主人公の知寿は20歳のフリーターである。埼玉に母親と住んでいたが、母親の中国への転勤が決まり、東京に一軒家を持つ親戚の71歳の吟子さんとの共同生活を決める。
吟子さんの家についた彼女にあてがわれた部屋には「立派な額縁に入れられた猫の写真が鴨居の上に並んでいた」。はじめ知寿は吟子さんのことを「もうすぐ死にそう、来週にでも」と思う。しかし、そんな風に見えた吟子さんは同じダンス教室に通う「ホースケさん」と恋をしていて毎日充実していた。一方、知寿は吟子さんと同居するようになってすぐに付き合っていた恋人の別れ、そのあとの恋人の藤田君ともすぐに別れてしまう。母親には中国で結婚をするかもしれないと告げられ、知寿は「母と自分をつないでいる一本の糸がぷつん、と切れたような気がし」てしまう。

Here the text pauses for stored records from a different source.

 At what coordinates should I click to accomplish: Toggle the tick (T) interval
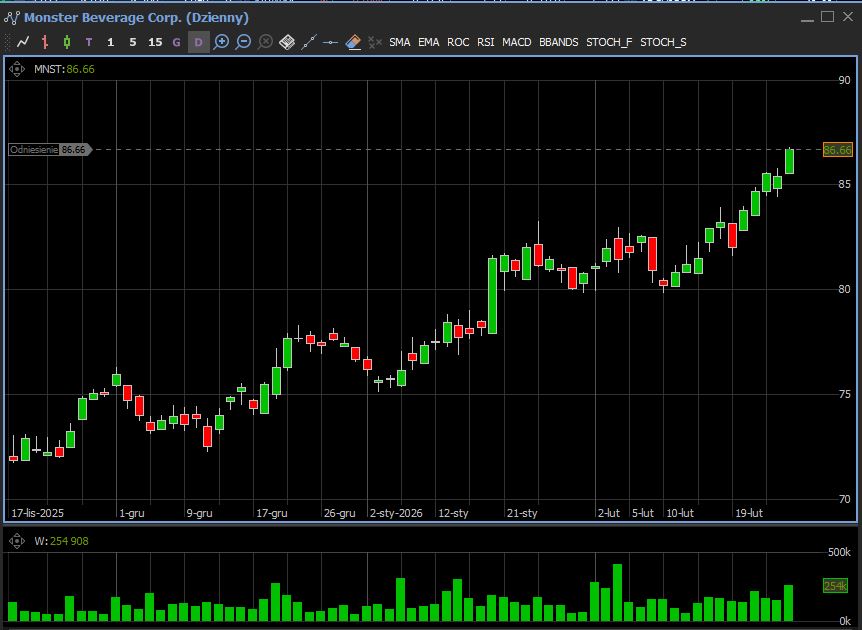89,42
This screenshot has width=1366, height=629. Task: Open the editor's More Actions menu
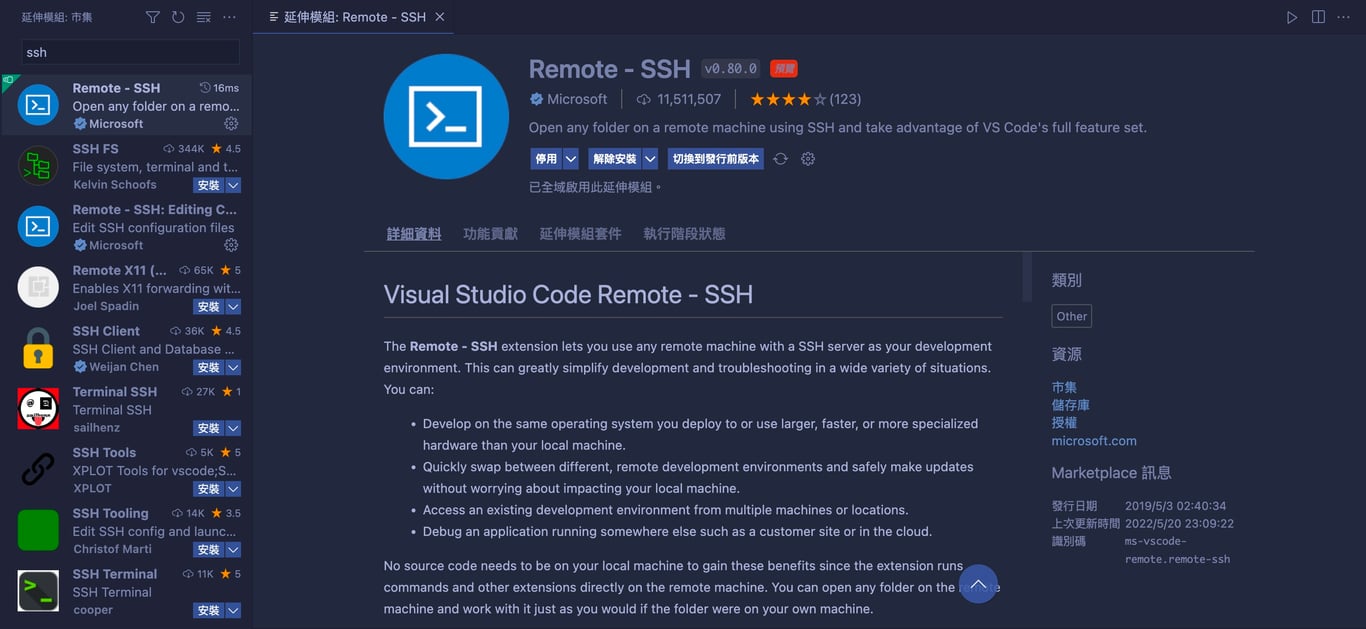pos(1343,16)
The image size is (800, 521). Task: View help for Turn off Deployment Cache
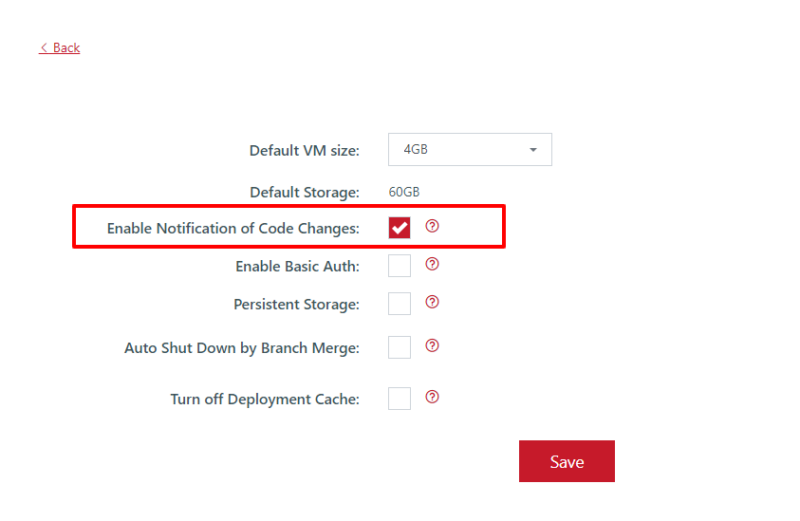tap(432, 396)
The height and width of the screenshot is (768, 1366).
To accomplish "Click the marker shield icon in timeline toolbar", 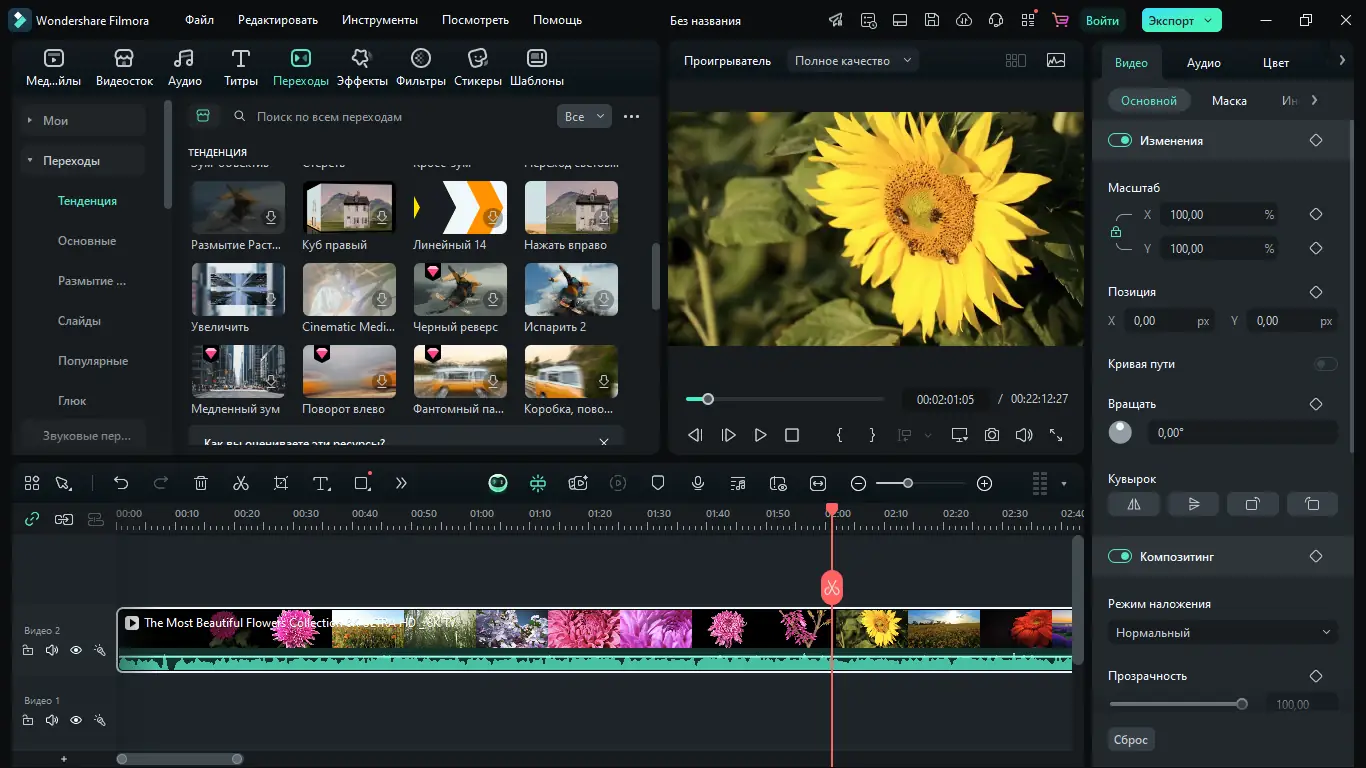I will (658, 483).

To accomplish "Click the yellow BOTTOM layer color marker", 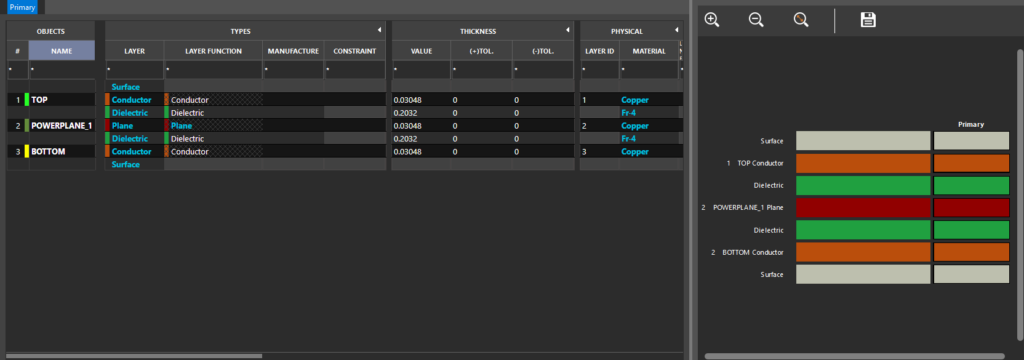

この物語の中で知寿には次々と別れが降ってくる。この話は知寿の経験するたくさんの別れの話であるといえる。吟子さんとの別れも訪れる。勤め先で正社員として採用されることになり知寿は社員寮へ住む決意をする。今度は知寿が去っていくのである。外の世界への恐怖を語る知寿へ「世界に外も中もないのよ。この世は一つしかないでしょ」ときっぱりと吟子さんは言う。何かを教えるのではなく見守り続け最後にポンと背中を押す。これは知寿よりも知寿の母親よりも多くの時間を生きて多くの別れを経験している吟子さんだからこそできるのであろう。物語の最後の章はまるで新しい小説の始まりのようである。

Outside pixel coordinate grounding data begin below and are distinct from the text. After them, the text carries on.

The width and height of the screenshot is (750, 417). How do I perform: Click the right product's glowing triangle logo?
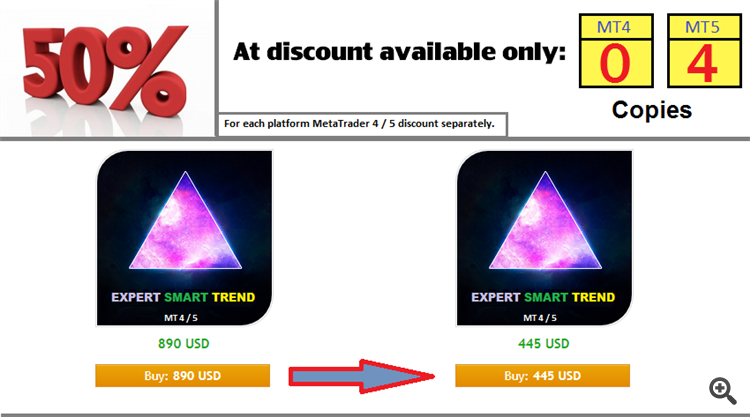pyautogui.click(x=545, y=220)
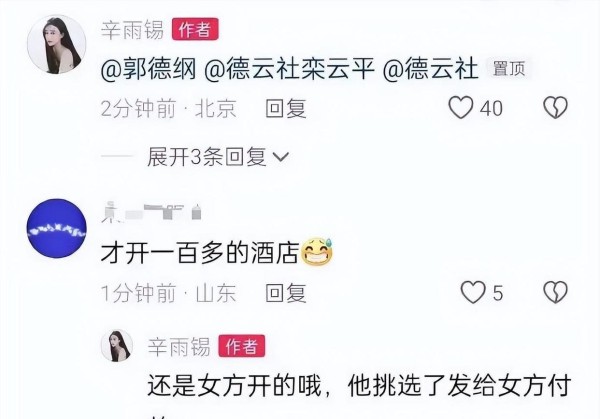Open the blue circle user avatar
Viewport: 600px width, 419px height.
[x=57, y=228]
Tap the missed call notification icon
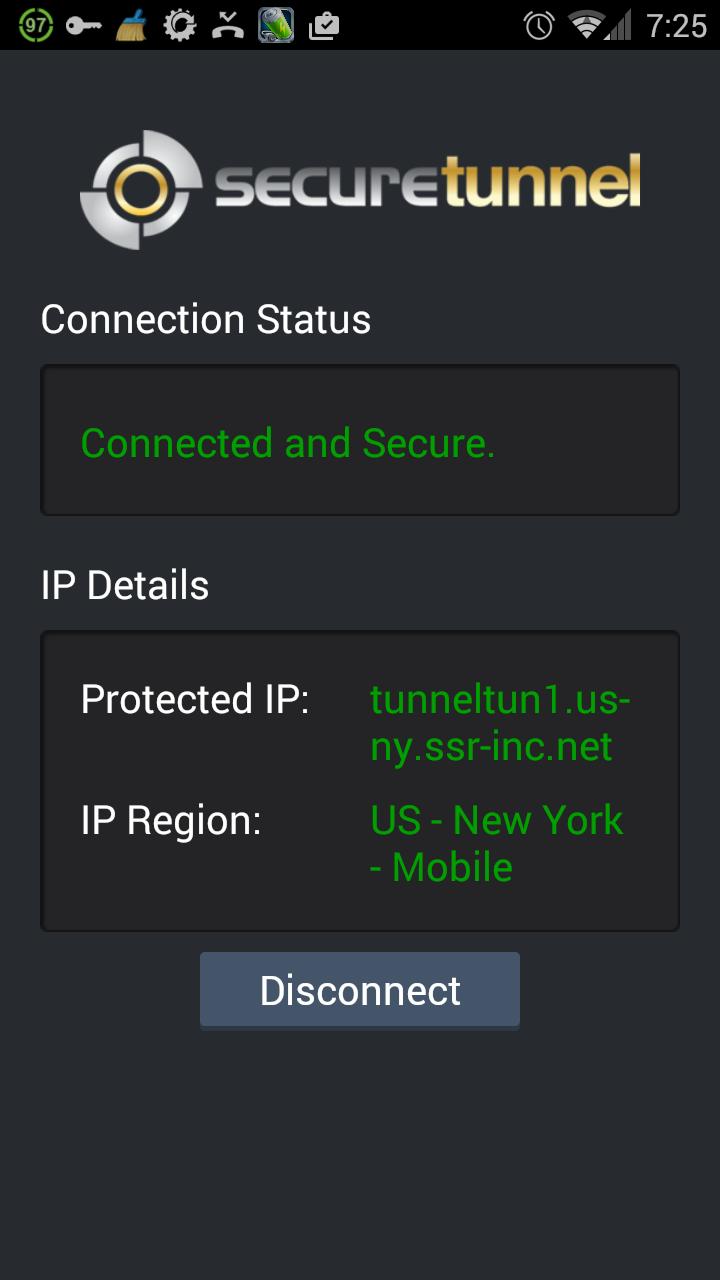This screenshot has height=1280, width=720. [228, 25]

その人は既婚者である。今までにないパターンだ。この恋がうまくいけば不倫、ということになるだろう
知寿はその既婚者と競馬に行くために電車に乗っている。吟子さんの家がある駅を通りすぎ、約束の相手が待つ駅へと向かう。「電車は少しもスピードをゆるめずに、誰かが待つ駅へとわたしを運んでいく」。「別れ」を吟子さんから学んだ知寿はまた誰かと別れるために出会うのである。